Clearly, opting for low fat milk will save you calories and fat. However, some recent studies suggest that drinking whole milk may not increase heart disease risk, as was once thought, and may even help with weight management. However, more studies need to be done in both areas before any conclusions can be made. If you aren’t sure which dairy milk option is best for you, especially if you’re already living with high cholesterol or heart disease, talk it over with a doctor or a registered dietitian.
6. Egg whites
You can enjoy the cholesterol- and health-boost from a hardboiled egg by eating the whites. For a lighter breakfast, try adding a splash of soy milk or lemon juice and toss with the white parts in a bowl and top with sesame seeds. One egg white contains less than 0.5 grams of fat but 3.5 grams of protein, which is about half of the protein in a whole egg. You may want to try an eggs white omelet or egg whites muffins made with baby spinach and chives or diced peppers and onions. Alternatively, you can scramble eggs whites with veggies to make a filling or topping for wraps, tostadas, or toast.

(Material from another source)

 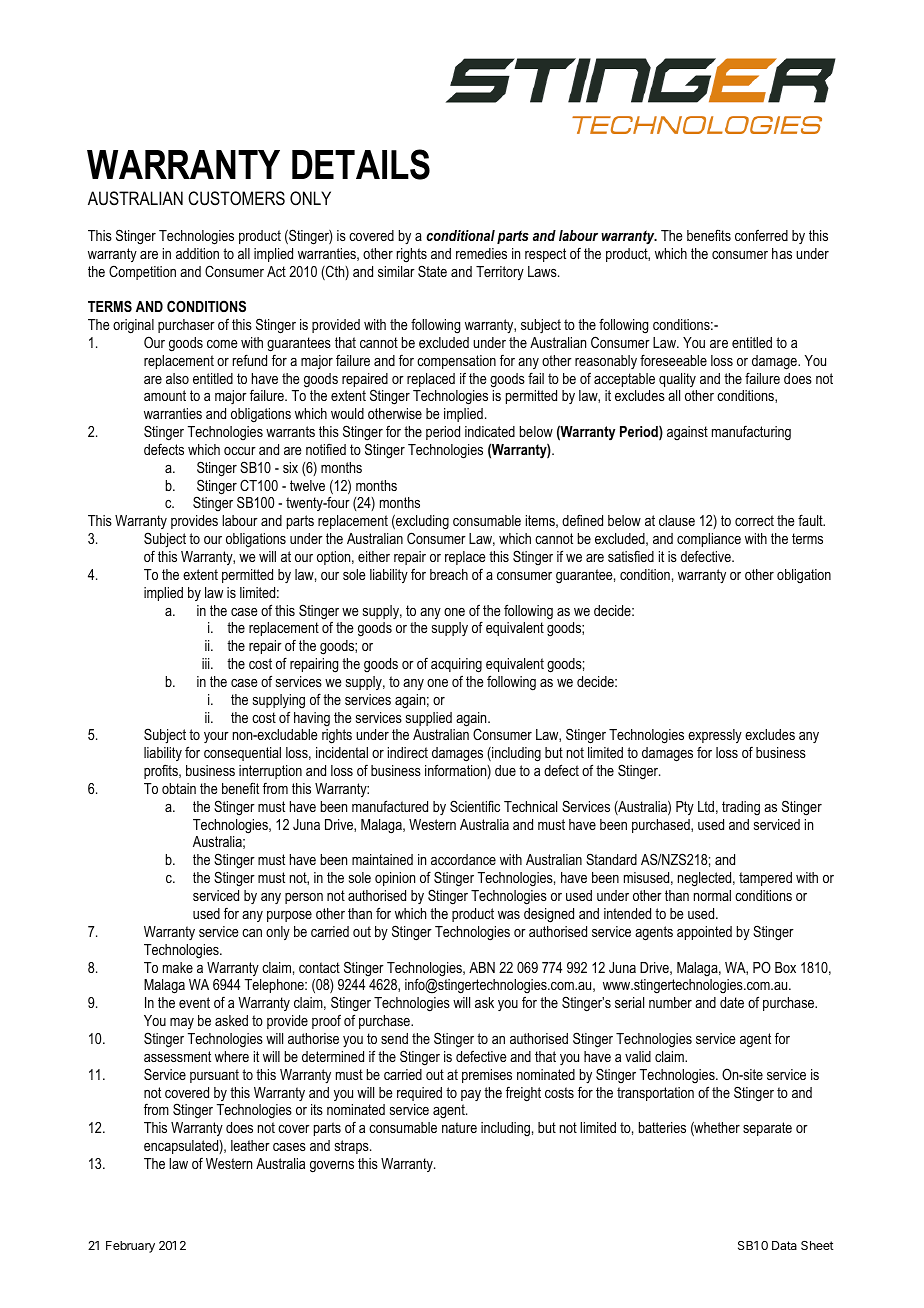 I want to click on nature, so click(x=459, y=1127).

There are also powdered food products like powdered eggs and egg protein powders which can be mixed into foods like omelets to improve their nutritional quality. These ingredients are also pasteurized, so they don’t have to be cooked on the stove or boiled before being eaten. You can mix powdered egg whites with water and use them like fresh eggs. You can also add powdered egg whites to smoothies, shakes, or homemade protein bars.
The bottom line
For dietary reasons, plant-based sources of protein exist that provide plenty of nutrients, including fat. Lean meats like white-fleshed fish & skinless white meat poultry offer all the benefits of animal protein with no extra fats. You can find red meat that is lean as well by looking for “loin” and “round.” Cream cheese, butter, and other dairy products are higher in fat content than cottage cheese, yogurt, and low-fat milk.
As I mentioned, different types of foods provide different amounts of protein. Beans, tofu, and peanut butter are great choices for tofu. It ranges from 60-120 grams per cup. Everyone’s health history and nutritional needs are different. It’s important to know what food is best for you.